=== DATASET RECORDS ===

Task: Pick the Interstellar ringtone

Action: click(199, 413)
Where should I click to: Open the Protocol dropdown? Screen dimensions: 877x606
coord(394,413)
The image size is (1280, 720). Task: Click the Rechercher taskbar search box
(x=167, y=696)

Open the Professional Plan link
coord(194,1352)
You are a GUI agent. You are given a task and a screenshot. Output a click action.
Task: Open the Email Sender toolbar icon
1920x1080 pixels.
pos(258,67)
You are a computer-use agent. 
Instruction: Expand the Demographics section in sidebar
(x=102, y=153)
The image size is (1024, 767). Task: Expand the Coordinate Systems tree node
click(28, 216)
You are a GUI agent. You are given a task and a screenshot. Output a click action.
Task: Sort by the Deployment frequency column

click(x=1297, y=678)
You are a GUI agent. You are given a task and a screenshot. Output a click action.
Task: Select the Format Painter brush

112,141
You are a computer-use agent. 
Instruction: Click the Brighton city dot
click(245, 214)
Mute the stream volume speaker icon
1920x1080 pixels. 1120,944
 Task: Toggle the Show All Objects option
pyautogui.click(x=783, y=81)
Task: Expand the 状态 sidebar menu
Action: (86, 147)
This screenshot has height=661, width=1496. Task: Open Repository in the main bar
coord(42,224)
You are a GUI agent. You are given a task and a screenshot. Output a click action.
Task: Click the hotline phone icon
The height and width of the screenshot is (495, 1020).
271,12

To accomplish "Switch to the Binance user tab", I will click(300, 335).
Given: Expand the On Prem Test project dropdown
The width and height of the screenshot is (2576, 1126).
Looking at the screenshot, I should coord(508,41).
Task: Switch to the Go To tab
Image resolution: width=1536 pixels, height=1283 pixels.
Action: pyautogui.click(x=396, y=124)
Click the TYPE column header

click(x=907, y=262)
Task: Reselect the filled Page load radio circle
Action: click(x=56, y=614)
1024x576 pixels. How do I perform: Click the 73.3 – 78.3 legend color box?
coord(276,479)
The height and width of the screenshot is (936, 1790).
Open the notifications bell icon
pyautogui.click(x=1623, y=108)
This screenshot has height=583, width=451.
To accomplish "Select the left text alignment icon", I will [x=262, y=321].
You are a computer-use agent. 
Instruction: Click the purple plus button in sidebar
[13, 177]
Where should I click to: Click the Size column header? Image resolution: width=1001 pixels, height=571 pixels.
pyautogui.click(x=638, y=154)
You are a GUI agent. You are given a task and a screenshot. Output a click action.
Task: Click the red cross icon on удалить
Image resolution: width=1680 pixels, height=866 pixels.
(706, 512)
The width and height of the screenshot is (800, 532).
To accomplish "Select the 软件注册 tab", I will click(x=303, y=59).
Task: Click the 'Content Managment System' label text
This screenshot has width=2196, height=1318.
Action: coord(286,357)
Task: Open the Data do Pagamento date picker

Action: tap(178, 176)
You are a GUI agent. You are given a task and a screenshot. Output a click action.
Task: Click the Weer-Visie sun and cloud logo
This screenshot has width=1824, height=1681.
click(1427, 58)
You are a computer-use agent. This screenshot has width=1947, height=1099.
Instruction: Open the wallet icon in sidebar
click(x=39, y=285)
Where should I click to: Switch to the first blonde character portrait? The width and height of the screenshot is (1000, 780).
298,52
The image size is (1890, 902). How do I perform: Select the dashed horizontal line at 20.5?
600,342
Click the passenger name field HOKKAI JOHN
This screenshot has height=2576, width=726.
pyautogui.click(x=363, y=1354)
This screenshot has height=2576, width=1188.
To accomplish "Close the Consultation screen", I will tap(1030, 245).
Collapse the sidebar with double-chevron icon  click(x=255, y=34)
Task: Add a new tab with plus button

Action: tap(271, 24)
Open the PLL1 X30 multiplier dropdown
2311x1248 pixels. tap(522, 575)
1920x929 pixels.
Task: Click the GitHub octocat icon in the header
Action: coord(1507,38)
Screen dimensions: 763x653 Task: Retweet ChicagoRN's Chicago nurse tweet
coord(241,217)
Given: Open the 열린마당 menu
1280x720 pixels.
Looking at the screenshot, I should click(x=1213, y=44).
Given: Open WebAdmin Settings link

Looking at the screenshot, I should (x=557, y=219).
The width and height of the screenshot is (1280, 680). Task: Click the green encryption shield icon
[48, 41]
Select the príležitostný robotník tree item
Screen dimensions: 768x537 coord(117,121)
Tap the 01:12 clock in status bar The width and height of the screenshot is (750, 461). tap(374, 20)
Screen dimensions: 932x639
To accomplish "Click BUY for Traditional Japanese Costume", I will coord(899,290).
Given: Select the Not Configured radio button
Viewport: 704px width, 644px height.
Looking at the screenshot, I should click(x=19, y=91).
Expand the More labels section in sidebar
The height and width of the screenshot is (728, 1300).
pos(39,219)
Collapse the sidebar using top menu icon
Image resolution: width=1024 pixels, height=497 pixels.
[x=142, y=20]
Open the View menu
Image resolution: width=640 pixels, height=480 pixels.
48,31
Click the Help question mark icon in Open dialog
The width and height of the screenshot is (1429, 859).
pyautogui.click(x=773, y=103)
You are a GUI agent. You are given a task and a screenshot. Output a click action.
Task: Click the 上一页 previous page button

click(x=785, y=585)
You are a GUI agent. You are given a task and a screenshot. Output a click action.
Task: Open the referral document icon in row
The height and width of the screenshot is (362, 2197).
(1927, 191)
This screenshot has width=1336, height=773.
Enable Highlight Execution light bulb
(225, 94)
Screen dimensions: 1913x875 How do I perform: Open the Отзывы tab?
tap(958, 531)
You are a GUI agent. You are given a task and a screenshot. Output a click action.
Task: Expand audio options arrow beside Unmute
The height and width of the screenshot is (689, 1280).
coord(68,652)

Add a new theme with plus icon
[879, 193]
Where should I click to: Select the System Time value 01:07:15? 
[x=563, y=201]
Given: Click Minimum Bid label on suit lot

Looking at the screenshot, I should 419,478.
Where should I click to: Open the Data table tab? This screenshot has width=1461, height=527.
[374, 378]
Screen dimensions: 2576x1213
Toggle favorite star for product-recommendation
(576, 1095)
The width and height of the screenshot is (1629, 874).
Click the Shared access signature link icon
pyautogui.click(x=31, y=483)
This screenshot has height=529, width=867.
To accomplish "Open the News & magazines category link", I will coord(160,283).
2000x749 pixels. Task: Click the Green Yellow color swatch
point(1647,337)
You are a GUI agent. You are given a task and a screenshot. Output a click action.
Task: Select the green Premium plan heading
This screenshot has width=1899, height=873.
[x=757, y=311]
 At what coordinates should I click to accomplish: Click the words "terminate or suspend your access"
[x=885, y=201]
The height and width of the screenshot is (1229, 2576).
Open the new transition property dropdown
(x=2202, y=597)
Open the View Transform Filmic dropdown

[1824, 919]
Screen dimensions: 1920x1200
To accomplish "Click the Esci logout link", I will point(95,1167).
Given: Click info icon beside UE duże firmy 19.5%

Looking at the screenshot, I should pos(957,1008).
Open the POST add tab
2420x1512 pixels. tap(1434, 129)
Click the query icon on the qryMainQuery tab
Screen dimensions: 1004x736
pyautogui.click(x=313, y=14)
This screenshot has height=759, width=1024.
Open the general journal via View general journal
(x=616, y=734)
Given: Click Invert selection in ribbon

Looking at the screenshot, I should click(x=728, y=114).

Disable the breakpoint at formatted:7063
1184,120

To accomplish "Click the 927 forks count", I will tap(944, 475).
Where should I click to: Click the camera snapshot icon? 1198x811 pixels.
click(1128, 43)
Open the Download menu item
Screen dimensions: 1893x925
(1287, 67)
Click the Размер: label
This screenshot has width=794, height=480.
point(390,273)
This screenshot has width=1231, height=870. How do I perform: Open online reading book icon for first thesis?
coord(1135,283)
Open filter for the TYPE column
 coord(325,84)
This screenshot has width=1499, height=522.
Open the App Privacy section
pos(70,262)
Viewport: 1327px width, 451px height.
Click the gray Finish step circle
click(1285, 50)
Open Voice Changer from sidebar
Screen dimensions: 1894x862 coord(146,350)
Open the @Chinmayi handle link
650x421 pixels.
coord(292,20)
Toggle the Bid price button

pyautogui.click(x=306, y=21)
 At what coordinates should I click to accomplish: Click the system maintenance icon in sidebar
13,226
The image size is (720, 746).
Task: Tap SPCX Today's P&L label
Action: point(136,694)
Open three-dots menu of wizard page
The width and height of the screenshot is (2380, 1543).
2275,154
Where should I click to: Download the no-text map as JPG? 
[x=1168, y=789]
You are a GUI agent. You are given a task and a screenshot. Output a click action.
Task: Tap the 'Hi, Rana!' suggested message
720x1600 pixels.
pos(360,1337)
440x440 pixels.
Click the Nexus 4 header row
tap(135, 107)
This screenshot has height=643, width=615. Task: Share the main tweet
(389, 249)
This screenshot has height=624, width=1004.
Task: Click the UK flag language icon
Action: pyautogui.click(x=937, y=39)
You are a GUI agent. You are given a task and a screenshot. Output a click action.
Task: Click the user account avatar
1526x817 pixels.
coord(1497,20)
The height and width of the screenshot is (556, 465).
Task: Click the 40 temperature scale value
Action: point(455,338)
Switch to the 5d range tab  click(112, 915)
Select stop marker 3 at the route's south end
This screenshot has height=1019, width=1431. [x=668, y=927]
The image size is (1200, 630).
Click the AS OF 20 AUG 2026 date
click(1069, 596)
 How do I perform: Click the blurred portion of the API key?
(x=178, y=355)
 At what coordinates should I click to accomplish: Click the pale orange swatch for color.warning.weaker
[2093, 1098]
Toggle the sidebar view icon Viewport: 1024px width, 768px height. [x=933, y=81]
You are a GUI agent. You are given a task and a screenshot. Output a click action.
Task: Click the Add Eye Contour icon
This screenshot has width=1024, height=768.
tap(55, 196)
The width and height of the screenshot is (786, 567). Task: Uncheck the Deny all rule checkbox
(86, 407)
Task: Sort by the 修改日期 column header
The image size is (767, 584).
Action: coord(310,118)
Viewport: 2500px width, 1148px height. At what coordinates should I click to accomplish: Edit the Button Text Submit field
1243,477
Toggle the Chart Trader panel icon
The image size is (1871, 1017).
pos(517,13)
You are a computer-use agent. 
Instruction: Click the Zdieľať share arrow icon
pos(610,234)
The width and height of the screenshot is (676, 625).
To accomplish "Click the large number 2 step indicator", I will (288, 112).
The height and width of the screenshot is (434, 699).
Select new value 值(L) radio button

===

STATED PROBLEM: Can you reproduce the listing lines, starting with the line with "Tap the 01:12" and going on through the line with "pos(39,219)", with "radio button" changed to "option button" and everything else left as is?

WRITTEN SOLUTION:
Tap the 01:12 clock in status bar The width and height of the screenshot is (750, 461). tap(374, 20)
Screen dimensions: 932x639
To accomplish "Click BUY for Traditional Japanese Costume", I will coord(899,290).
Given: Select the Not Configured option button
Viewport: 704px width, 644px height.
Looking at the screenshot, I should click(x=19, y=91).
Expand the More labels section in sidebar
The height and width of the screenshot is (728, 1300).
pos(39,219)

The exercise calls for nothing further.